==== Data for the task ====

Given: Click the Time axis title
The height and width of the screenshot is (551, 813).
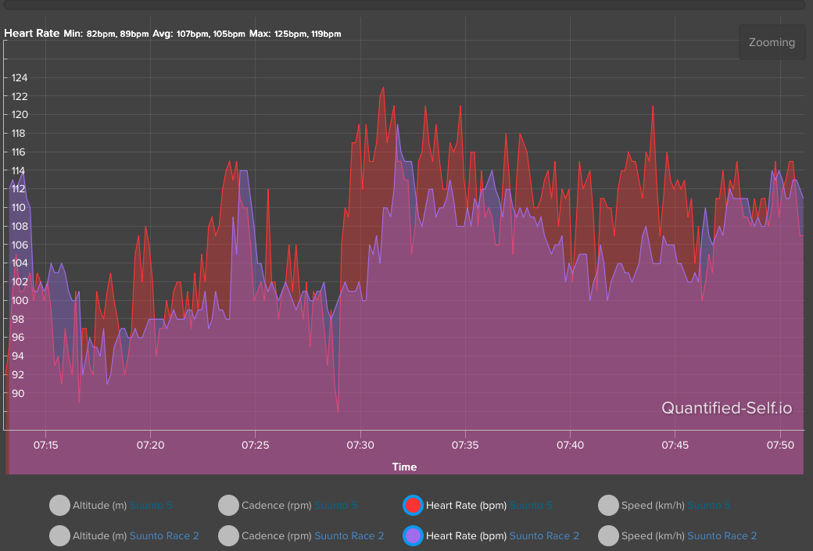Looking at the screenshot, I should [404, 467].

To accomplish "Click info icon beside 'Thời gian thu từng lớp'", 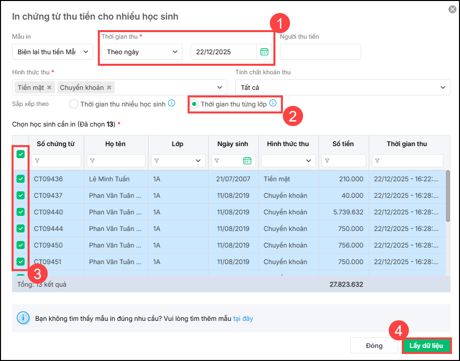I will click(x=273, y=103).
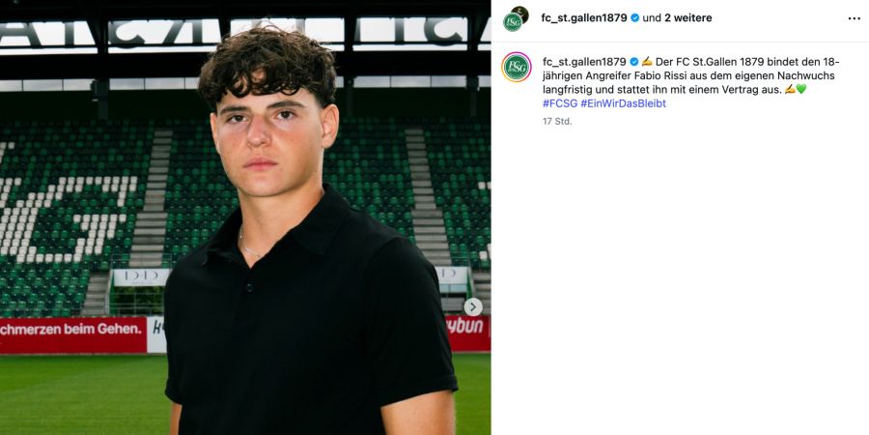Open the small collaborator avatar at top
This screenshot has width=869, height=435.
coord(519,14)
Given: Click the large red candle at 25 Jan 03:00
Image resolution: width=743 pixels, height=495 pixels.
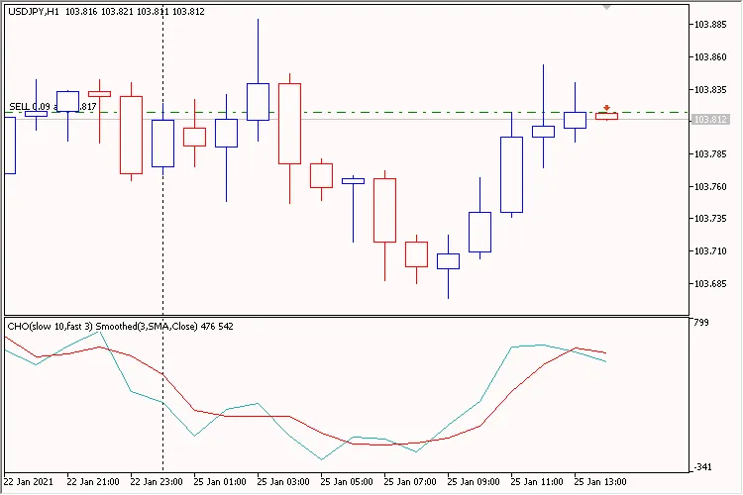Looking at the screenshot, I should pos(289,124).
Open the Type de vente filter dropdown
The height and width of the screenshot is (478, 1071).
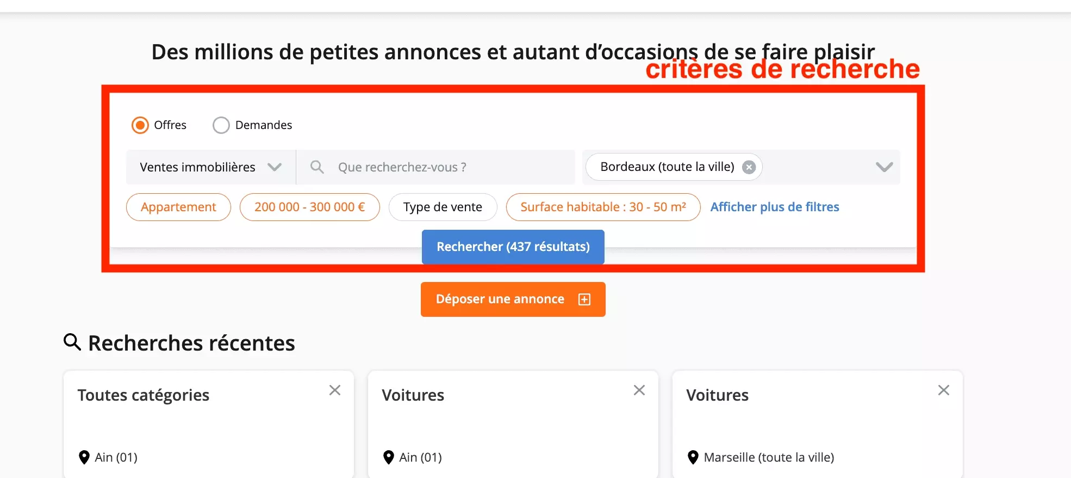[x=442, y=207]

====

What you will do
Retype the records above exactly, starting at the line that contains "The height and width of the screenshot is (478, 1071)." and going through the last line, and leave out any pictures.

Output for this task
The height and width of the screenshot is (478, 1071).
[x=442, y=207]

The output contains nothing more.